Work instruction -> The records below are to be duplicated character for character.

Data extract ->
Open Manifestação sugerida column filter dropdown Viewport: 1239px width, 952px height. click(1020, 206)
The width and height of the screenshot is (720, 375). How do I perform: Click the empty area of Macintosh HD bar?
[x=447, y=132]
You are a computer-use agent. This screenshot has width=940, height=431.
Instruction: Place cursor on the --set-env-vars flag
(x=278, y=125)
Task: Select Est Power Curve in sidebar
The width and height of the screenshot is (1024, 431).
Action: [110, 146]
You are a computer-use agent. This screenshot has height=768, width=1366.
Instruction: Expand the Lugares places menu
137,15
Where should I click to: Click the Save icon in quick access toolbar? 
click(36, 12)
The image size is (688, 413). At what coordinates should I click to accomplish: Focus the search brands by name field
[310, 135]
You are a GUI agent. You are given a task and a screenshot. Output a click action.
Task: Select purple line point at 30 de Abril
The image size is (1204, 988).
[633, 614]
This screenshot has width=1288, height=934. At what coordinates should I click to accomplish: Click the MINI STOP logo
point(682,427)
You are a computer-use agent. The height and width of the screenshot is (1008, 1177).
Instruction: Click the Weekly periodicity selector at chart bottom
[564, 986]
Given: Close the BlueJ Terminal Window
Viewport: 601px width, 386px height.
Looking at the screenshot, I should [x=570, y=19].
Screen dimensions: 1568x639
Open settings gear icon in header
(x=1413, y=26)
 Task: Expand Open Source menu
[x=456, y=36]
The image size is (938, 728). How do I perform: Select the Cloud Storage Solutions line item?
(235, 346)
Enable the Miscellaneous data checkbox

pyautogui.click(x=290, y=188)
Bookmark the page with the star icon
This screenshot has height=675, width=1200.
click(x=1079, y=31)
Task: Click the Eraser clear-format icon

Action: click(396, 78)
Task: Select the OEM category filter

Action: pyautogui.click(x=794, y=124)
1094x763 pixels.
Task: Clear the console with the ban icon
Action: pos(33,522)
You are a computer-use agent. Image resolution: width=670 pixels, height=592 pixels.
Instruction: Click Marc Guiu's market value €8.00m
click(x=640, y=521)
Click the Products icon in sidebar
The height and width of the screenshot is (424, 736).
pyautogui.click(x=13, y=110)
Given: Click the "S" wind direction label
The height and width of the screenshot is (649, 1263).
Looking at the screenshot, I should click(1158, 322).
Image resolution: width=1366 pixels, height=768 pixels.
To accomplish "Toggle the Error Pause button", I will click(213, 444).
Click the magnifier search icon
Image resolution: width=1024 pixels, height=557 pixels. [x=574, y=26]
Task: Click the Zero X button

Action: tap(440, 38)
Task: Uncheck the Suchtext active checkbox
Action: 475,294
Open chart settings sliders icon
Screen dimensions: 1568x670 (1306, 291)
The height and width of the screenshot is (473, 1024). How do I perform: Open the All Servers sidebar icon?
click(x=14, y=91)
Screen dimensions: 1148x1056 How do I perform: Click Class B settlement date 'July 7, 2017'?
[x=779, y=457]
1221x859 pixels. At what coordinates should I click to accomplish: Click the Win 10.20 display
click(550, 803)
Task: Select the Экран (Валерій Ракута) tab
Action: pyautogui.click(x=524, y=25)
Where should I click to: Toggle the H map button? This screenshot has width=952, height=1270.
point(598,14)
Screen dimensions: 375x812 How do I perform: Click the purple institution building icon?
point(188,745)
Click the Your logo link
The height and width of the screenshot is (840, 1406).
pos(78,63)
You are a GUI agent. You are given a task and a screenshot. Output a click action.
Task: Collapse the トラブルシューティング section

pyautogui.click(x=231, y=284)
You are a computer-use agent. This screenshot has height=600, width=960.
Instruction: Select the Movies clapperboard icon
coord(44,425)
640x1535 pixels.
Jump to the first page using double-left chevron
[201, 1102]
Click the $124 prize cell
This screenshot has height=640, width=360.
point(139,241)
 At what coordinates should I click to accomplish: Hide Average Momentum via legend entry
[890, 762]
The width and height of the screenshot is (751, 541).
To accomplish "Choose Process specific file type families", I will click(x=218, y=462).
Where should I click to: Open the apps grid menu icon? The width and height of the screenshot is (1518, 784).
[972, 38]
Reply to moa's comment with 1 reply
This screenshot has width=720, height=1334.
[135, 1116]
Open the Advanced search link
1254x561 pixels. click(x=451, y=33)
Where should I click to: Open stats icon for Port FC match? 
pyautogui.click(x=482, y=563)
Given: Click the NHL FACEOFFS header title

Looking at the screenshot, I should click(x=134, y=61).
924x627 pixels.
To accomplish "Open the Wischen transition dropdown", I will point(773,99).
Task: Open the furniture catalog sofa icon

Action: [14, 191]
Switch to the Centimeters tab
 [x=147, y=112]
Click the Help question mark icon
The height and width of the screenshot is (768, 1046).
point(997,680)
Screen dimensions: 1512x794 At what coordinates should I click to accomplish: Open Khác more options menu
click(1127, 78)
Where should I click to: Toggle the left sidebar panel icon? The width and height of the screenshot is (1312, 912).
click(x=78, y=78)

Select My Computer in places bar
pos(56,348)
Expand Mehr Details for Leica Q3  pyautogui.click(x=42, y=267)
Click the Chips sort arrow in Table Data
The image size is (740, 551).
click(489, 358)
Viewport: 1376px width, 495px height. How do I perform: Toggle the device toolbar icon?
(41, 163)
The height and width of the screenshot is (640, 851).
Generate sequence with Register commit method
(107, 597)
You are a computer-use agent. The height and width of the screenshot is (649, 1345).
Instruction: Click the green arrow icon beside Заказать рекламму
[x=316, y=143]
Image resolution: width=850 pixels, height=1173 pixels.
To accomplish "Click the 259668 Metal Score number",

Worked solution ->
Open Manifestação sugerida column filter dropdown Viewport: 1239px width, 952px height. click(1020, 206)
The width and height of the screenshot is (720, 375). How do I perform: Click the empty area of Macintosh HD bar?
[x=447, y=132]
You are a computer-use agent. This screenshot has width=940, height=431.
Instruction: Place cursor on the --set-env-vars flag
(x=278, y=125)
Task: Select Est Power Curve in sidebar
The width and height of the screenshot is (1024, 431).
Action: [110, 146]
You are a computer-use agent. This screenshot has height=768, width=1366.
Instruction: Expand the Lugares places menu
137,15
Where should I click to: Click the Save icon in quick access toolbar? 
click(36, 12)
The image size is (688, 413). At what coordinates should I click to accomplish: Focus the search brands by name field
[310, 135]
You are a GUI agent. You are given a task and a screenshot. Output a click action.
Task: Select purple line point at 30 de Abril
The image size is (1204, 988).
[633, 614]
This screenshot has width=1288, height=934. At what coordinates should I click to accomplish: Click the MINI STOP logo
point(682,427)
You are a computer-use agent. The height and width of the screenshot is (1008, 1177).
Instruction: Click the Weekly periodicity selector at chart bottom
[564, 986]
Given: Close the BlueJ Terminal Window
Viewport: 601px width, 386px height.
Looking at the screenshot, I should [x=570, y=19].
Screen dimensions: 1568x639
Open settings gear icon in header
(x=1413, y=26)
 Task: Expand Open Source menu
[x=456, y=36]
The image size is (938, 728). How do I perform: Select the Cloud Storage Solutions line item?
(235, 346)
Enable the Miscellaneous data checkbox

pyautogui.click(x=290, y=188)
Bookmark the page with the star icon
This screenshot has height=675, width=1200.
click(x=1079, y=31)
Task: Click the Eraser clear-format icon

Action: click(396, 78)
Task: Select the OEM category filter

Action: pyautogui.click(x=794, y=124)
1094x763 pixels.
Task: Clear the console with the ban icon
Action: pos(33,522)
You are a computer-use agent. Image resolution: width=670 pixels, height=592 pixels.
Instruction: Click Marc Guiu's market value €8.00m
click(x=640, y=521)
Click the Products icon in sidebar
The height and width of the screenshot is (424, 736).
pyautogui.click(x=13, y=110)
Given: Click the "S" wind direction label
The height and width of the screenshot is (649, 1263).
Looking at the screenshot, I should click(1158, 322).
Image resolution: width=1366 pixels, height=768 pixels.
To accomplish "Toggle the Error Pause button", I will click(213, 444).
Click the magnifier search icon
Image resolution: width=1024 pixels, height=557 pixels. [x=574, y=26]
Task: Click the Zero X button

Action: tap(440, 38)
Task: Uncheck the Suchtext active checkbox
Action: 475,294
Open chart settings sliders icon
Screen dimensions: 1568x670 (1306, 291)
The height and width of the screenshot is (473, 1024). How do I perform: Open the All Servers sidebar icon?
click(x=14, y=91)
Screen dimensions: 1148x1056 How do I perform: Click Class B settlement date 'July 7, 2017'?
[x=779, y=457]
1221x859 pixels. At what coordinates should I click to accomplish: Click the Win 10.20 display
click(550, 803)
Task: Select the Экран (Валерій Ракута) tab
Action: pyautogui.click(x=524, y=25)
Where should I click to: Toggle the H map button? This screenshot has width=952, height=1270.
point(598,14)
Screen dimensions: 375x812 How do I perform: Click the purple institution building icon?
point(188,745)
Click the Your logo link
The height and width of the screenshot is (840, 1406).
pos(78,63)
You are a GUI agent. You are given a task and a screenshot. Output a click action.
Task: Collapse the トラブルシューティング section

pyautogui.click(x=231, y=284)
You are a computer-use agent. This screenshot has height=600, width=960.
Instruction: Select the Movies clapperboard icon
coord(44,425)
640x1535 pixels.
Jump to the first page using double-left chevron
[201, 1102]
Click the $124 prize cell
This screenshot has height=640, width=360.
point(139,241)
 At what coordinates should I click to accomplish: Hide Average Momentum via legend entry
[890, 762]
The width and height of the screenshot is (751, 541).
To accomplish "Choose Process specific file type families", I will click(x=218, y=462).
Where should I click to: Open the apps grid menu icon? The width and height of the screenshot is (1518, 784).
[972, 38]
Reply to moa's comment with 1 reply
This screenshot has width=720, height=1334.
[135, 1116]
Open the Advanced search link
1254x561 pixels. click(x=451, y=33)
Where should I click to: Open stats icon for Port FC match? 
pyautogui.click(x=482, y=563)
Given: Click the NHL FACEOFFS header title

Looking at the screenshot, I should click(x=134, y=61).
924x627 pixels.
To accomplish "Open the Wischen transition dropdown", I will point(773,99).
Task: Open the furniture catalog sofa icon

Action: [14, 191]
Switch to the Centimeters tab
 [x=147, y=112]
Click the Help question mark icon
The height and width of the screenshot is (768, 1046).
point(997,680)
Screen dimensions: 1512x794 At what coordinates should I click to accomplish: Open Khác more options menu
click(1127, 78)
Where should I click to: Toggle the left sidebar panel icon? The width and height of the screenshot is (1312, 912).
click(x=78, y=78)

Select My Computer in places bar
pos(56,348)
Expand Mehr Details for Leica Q3  pyautogui.click(x=42, y=267)
Click the Chips sort arrow in Table Data
The image size is (740, 551).
click(489, 358)
Viewport: 1376px width, 495px height. How do I perform: Toggle the device toolbar icon?
(41, 163)
The height and width of the screenshot is (640, 851).
Generate sequence with Register commit method
(107, 597)
You are a computer-use agent. The height and width of the screenshot is (649, 1345).
Instruction: Click the green arrow icon beside Заказать рекламму
[x=316, y=143]
Image resolution: width=850 pixels, height=1173 pixels.
To accomplish "Click the 259668 Metal Score number",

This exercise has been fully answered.